ИСТОЧНИК |
Славы притяженье
Шрифт:
Накалившиеся страсти выплеснулись на IV сессии ВАСХНИЛ. Лысенковцы, в сущности, вообще отрицали достижения генетики как основы сельскохозяйственной науки. Все трудности, считали они, просто выдуманы «формальными» генетиками, которые на практике ничего не дали сельскому хозяйству. Однако по официальным данным к 1936 году пятнадцать процентов посевных площадей уже было занято лучшими, перспективными сортами из мировой коллекции ВИРа.
Прошли годы, прежде чем жизнь доказала несостоятельность учения Лысенко. Но сколько светлых голов, преданных служителей истинной науки «полетело» только потому, что они не разделяли концепции «обновления совземли» академика Лысенко. Это были годы всеобщего страха, когда отсутствие вины не давало гарантии не быть арестованным. И потому к внезапному появлению людей в штатском практически был готов каждый,
В 1937 году Леонид Игнатьевич, к тому времени закоренелый холостяк, вдруг неожиданно женился. Еще год назад он бы и подумать не мог о том, что его холостяцкую жизнь способна потревожить какая-то хрупкая девочка, практикантка, для которой он был Богом, но с которой его поразительно роднила влюбленность в землю, в природу, в науку. В коллективе опытной станции Казакевич имел репутацию абсолютно доброжелательного ко всем человека. У него все люди были хорошие, он имел удивительный талант находить в людях только самое лучшее. Вот и жену этот умудренный опытом человек воспринял как подарок судьбы. Свадьбы не было, но в день регистрации, на которую жених и невеста выкроили час между научными совещаниями, юная Женя Казакевич обнаружила у себя в комнате огромный куст роз, пересаженный в ведро с землей. Спустя многие десятилетия, Евгения Антоновна скажет: «У всех людей жизнь обычно полосатая – бывают полосы светлые, серые, мутные, бывают совсем уж черные. Моя жизнь с ним, невзирая на трудности, была сплошной светлой полосой. Она была наполнена радостью, я каждый день ждала его с нетерпением». Хотя в том же году была в их жизни одна жуткая ночь. Придя домой, Евгения увидела записку: «За мной вины нет, не беспокойся». Соседи утешили: его увезли не в «черном вороне», а в легковом автомобиле. И действительно, проведя ночь в управлении НКВД, он вернулся домой на рассвете. Оказывается, нужны были показания Казакевича по поводу нескольких ученых, сосланных в Саратов из столицы по политическим соображениям и живших на территории опытной станции.

ВХОДНЫЕ ДАННЫЕ |
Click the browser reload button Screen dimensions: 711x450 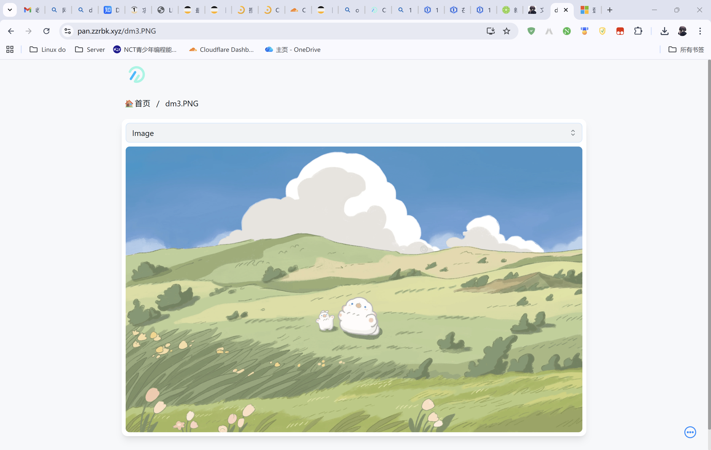46,31
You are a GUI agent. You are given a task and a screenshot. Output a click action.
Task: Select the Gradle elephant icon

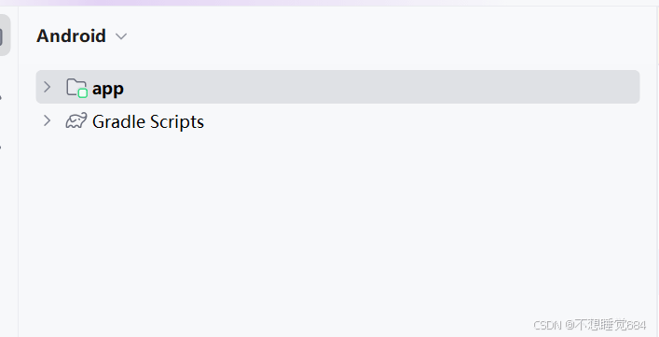tap(76, 121)
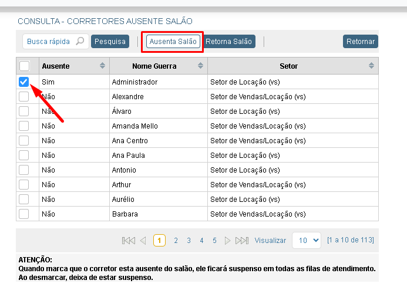Viewport: 407px width, 287px height.
Task: Focus the Busca rápida search field
Action: coord(49,42)
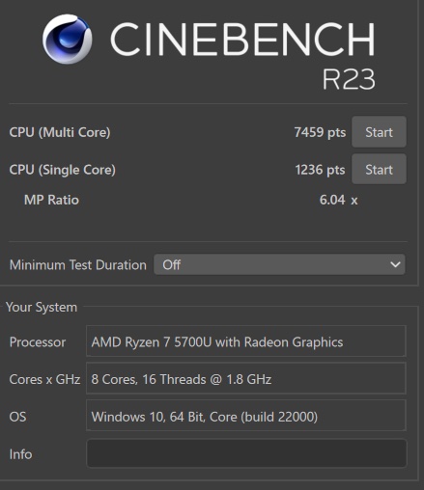This screenshot has width=424, height=490.
Task: Click the chevron arrow on the duration dropdown
Action: click(x=395, y=264)
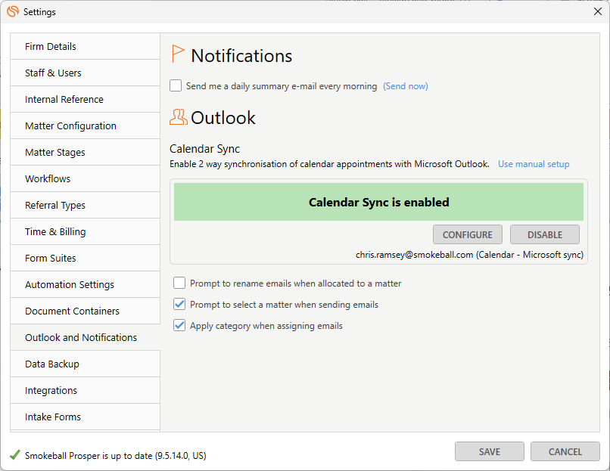Go to Automation Settings section
The height and width of the screenshot is (471, 610).
pyautogui.click(x=86, y=284)
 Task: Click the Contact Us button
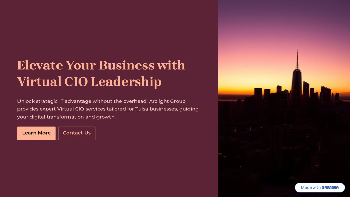[x=77, y=133]

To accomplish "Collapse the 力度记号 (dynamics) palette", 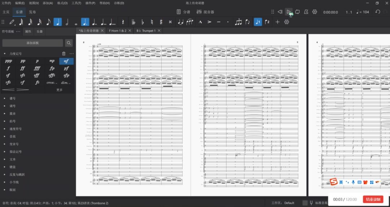I will (5, 54).
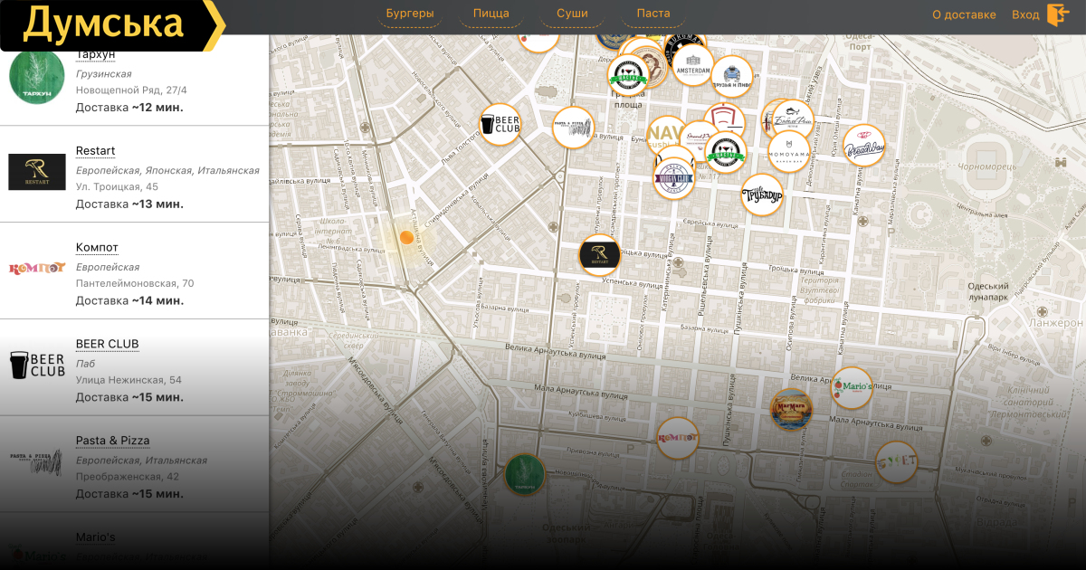Switch to the Пицца category
1086x570 pixels.
tap(491, 14)
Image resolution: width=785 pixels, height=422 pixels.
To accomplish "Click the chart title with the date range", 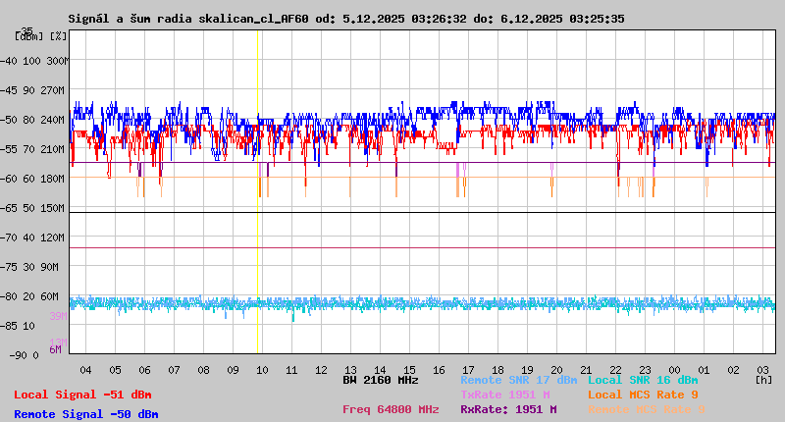I will coord(345,19).
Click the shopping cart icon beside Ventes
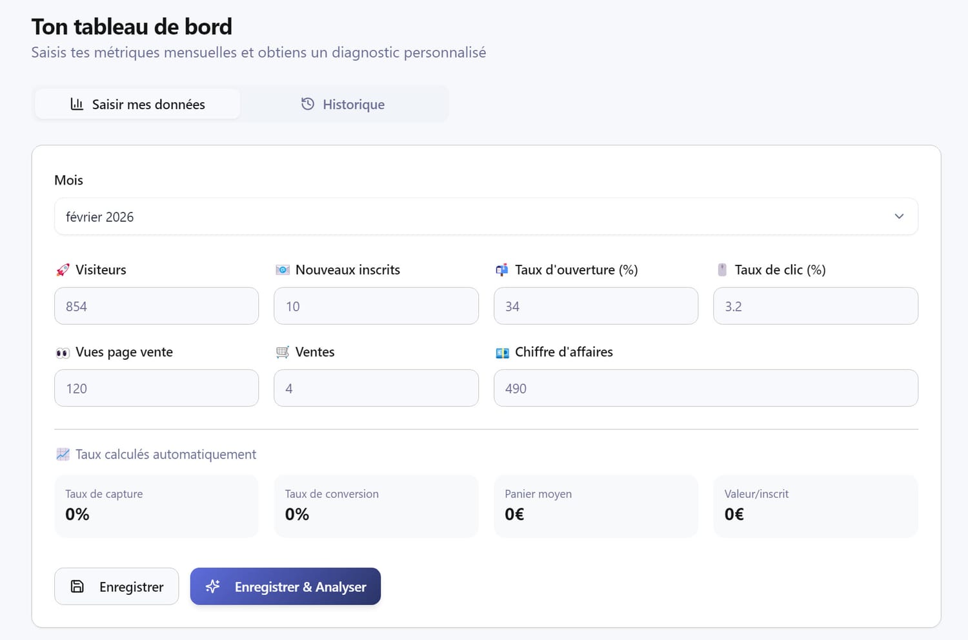968x640 pixels. [282, 353]
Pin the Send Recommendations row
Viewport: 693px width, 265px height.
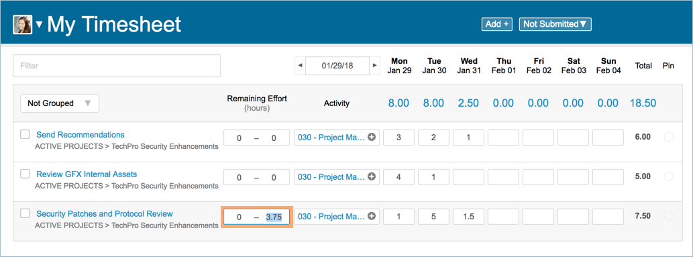pyautogui.click(x=669, y=138)
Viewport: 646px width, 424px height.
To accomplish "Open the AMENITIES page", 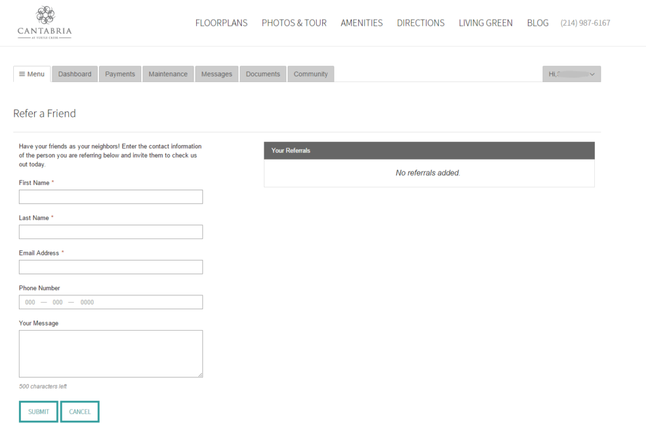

ЧТО СДЕЛАТЬ |
[1] Выпишите все аббревиатуры из текста о Казакевиче.
[2] Пожалуйста, замените «Viewport» на «Screen» в листинге, начиная со строки с «Click the shopping cart icon beside Ventes» и заканчивая концом листинга, и приведите только эти строки. Изображения в ответ не включайте.
Текст о Казакевиче и листинг взяты из разных источников.

ОТВЕТЫ К ЗАДАНИЯМ |
[1] ВАСХНИЛ, ВИР, НКВД

[2]
Click the shopping cart icon beside Ventes
968x640 pixels. [282, 353]
Pin the Send Recommendations row
Screen: 693px width, 265px height.
pyautogui.click(x=669, y=138)
Screen: 646px width, 424px height.
To accomplish "Open the AMENITIES page", 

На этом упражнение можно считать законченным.